A Self-Adaptive Optimization Individual Tree Modeling Method for Terrestrial LiDAR Point Clouds

Abstract

Individual tree modeling for terrestrial LiDAR point clouds always involves heavy computation burden and low accuracy toward a complex tree structure. To solve these problems, this paper proposed a self-adaptive optimization individual tree modeling method. In this paper, we first proposed a joint neighboring growing method to segment wood points into object primitives. Subsequently, local object primitives were optimized to alleviate the computation burden. To build the topology relation among branches, branches were separated based on spatial connectivity analysis. And then the nodes corresponding to each object primitive were adopted to construct the graph structure of the tree. Furthermore, each object primitive was fitted as a cylinder. To revise the local abnormal cylinder, a self-adaptive optimization method based on the constructed graph structure was proposed.
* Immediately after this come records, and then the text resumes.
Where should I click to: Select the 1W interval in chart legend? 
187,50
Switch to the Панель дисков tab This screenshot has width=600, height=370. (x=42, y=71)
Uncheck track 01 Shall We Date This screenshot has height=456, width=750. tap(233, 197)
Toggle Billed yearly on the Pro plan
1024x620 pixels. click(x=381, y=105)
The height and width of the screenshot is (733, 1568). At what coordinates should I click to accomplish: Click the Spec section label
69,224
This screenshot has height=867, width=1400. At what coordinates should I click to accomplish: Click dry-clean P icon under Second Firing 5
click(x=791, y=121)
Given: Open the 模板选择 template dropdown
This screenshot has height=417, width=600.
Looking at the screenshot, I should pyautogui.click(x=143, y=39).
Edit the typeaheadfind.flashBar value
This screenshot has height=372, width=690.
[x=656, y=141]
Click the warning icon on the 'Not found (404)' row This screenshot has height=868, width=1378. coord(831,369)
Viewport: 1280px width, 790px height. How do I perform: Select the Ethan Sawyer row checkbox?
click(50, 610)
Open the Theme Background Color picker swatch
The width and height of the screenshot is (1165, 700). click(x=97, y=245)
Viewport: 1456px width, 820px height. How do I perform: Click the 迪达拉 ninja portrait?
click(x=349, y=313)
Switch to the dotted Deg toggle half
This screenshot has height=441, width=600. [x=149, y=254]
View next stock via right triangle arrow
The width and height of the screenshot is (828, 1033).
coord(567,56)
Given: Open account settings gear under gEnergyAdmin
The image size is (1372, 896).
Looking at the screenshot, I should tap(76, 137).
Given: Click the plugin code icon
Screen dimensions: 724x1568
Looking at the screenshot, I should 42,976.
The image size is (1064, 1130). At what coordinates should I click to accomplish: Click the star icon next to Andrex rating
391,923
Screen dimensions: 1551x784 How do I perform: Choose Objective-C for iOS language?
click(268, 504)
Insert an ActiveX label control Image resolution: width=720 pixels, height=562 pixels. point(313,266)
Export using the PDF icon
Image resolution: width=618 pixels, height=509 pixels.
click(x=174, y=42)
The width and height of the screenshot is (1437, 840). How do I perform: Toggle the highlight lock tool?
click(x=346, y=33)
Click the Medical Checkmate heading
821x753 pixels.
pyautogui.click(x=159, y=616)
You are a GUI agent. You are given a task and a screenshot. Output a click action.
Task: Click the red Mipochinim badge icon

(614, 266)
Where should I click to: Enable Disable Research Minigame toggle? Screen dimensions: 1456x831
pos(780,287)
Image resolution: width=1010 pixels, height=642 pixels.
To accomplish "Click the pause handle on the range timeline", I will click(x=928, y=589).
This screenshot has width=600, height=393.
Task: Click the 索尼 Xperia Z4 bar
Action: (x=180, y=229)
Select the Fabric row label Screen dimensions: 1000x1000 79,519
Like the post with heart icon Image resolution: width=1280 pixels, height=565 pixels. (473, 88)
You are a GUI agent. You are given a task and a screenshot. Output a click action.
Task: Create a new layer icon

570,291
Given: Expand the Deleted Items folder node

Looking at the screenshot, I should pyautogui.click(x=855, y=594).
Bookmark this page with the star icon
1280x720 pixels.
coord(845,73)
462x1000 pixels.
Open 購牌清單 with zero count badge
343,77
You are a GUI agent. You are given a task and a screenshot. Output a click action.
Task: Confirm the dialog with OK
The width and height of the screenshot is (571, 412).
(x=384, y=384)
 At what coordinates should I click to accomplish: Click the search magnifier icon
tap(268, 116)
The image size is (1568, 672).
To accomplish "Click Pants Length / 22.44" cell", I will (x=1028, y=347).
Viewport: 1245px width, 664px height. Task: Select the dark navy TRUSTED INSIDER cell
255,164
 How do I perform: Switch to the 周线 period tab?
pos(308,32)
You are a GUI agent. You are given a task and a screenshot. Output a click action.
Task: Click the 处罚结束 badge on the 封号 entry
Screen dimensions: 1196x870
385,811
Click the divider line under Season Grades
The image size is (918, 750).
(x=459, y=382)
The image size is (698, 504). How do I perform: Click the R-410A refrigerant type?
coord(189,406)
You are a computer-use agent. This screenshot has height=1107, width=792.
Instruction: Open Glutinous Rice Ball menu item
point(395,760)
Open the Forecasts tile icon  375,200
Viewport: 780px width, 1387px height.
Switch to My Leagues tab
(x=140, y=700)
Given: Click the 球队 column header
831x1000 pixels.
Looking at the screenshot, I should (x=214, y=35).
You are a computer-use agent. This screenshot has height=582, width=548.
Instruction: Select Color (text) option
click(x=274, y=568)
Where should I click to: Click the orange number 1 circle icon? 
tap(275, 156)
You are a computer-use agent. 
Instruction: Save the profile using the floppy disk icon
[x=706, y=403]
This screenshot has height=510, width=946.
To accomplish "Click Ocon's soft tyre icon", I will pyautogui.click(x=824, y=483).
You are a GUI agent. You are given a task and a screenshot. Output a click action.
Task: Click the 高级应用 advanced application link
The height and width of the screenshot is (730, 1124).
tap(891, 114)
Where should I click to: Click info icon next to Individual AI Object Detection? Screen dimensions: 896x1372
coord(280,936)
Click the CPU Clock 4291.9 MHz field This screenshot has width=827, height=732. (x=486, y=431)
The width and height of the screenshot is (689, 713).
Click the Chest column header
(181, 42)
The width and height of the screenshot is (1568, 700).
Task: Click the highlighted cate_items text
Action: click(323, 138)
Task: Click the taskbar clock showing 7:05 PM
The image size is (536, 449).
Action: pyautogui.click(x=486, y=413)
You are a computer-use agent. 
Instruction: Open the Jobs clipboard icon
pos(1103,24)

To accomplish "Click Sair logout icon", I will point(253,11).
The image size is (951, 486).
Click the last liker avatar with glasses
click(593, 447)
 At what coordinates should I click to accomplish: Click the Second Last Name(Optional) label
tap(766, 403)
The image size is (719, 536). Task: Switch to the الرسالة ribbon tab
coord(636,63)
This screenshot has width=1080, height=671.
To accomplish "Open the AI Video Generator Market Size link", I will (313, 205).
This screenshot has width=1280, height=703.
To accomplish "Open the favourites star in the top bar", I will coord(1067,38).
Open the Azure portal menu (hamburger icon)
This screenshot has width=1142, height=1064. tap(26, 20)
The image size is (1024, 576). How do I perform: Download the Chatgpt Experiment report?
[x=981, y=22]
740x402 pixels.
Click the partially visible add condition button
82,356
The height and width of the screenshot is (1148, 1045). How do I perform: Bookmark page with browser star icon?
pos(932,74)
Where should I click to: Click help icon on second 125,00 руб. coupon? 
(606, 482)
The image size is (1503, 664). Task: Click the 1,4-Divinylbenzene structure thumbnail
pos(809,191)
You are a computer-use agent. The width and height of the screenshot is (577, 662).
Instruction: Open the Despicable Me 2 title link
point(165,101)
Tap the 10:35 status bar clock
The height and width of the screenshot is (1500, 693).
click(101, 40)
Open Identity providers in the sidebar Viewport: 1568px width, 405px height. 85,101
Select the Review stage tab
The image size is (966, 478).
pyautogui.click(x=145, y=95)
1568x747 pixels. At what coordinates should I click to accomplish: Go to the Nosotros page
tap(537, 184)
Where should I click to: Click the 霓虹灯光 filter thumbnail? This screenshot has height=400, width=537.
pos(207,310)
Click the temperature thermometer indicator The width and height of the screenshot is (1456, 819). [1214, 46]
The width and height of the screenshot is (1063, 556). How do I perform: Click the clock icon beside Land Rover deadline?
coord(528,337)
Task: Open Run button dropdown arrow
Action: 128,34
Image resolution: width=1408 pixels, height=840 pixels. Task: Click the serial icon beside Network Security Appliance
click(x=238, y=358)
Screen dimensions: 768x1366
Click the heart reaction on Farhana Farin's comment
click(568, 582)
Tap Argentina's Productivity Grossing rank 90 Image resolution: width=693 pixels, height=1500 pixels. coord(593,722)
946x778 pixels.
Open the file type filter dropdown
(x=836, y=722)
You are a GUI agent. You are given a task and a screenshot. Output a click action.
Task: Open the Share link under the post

Finally, the constructed tree model was further optimized globally based on prior knowledge. Twenty-nine field datasets obtained from three forest sites were adopted to evaluate the performance of the proposed method. The experimental results show that the proposed method can achieve satisfying individual tree modeling accuracy. The mean volume deviation of the proposed method is 1.427 m3. In the comparison with two other famous tree modeling methods, the proposed method can achieve the best individual tree modeling result no matter which accuracy indicator is selected.